One of the primary reasons for treatment failure and relapse is the expression of a shortened form of the receptor protein for androgens (AR). These different versions are called AR splice variants (AR-SVs). Prostate cancers that express this shortened form are aggressive and fail to respond to current treatments.
Compared to Caucasian men, African American men have a 63 percent higher overall prostate cancer incidence. These individuals are more likely to be diagnosed with aggressive and potentially lethal cancers, are more than twice as likely to die from prostate cancer, and have shorter disease-free survival.
Inadequate health care that limits early cancer detection or results in incomplete treatment could factor into the diagnosis of advanced cancer and a worse prognosis in African American men compared to Caucasian men. However, a prior analysis of men undergoing prostate biopsy that adjusted for clinical and demographic differences found that African American men were 50 percent more likely to be diagnosed with prostate cancer and 84 percent more likely to have high-grade cancer than Caucasian men.
Considering that approximately 65 percent of the population in the Memphis area is African American, it is appropriate and locally relevant to evaluate the underlying mechanisms for the aggressive prostate cancer development in African American men.
This grant will ask the question whether prostate cancers in African American men have higher expression of the shortened form of the AR (AR-SVs) and whether these AR-SVs are the primary mediator of the aggressive cancer. If the data proves the hypothesis that the higher expression of AR-SVs in prostate cancer of African American results in aggressive disease, Dr. Narayanan’s laboratory has developed novel drugs that have the potential to target the AR-SVs and inhibit the aggressive prostate cancer.
The multi-disciplinary UTHSC team that will work on this project includes Jay Fowke, PhD, MPH, MS, chief of Division of Epidemiology and professor in the Department of Preventive Medicine; Mahul Amin, MD, chair of the Department of Pathology; Robert Wake, MD, professor and chair of the Department of Urology; and Maurizio Buscarini, MD, PhD, MBA, professor of the Department of Urology.

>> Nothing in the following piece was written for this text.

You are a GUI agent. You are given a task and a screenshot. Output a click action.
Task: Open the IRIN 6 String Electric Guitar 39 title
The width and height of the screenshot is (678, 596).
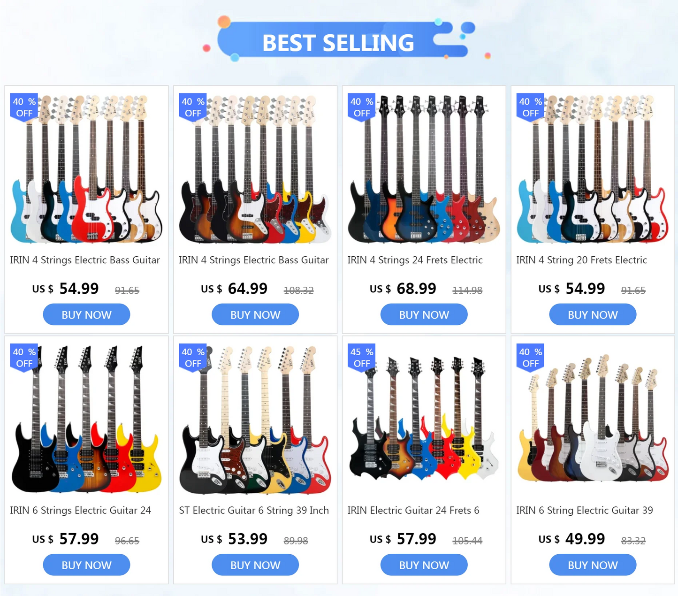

“I have been working for the last seven years at UTHSC to discover next-generation drugs to treat advanced aggressive prostate cancer,” Dr Narayanan said. “This work in collaboration with Dr. Duane Miller (Professor Emeritus in the Department of Pharmaceutical Sciences at UTHSC) has resulted in novel molecules that are advancing toward clinical trials. If our results show that African American men express the shortened AR protein AR-SV at higher levels, our drugs will provide hope to these patients, who currently do not have alternate treatment options. It will be gratifying to see our research benefit the Memphis community and the prostate cancer patient population across the world.”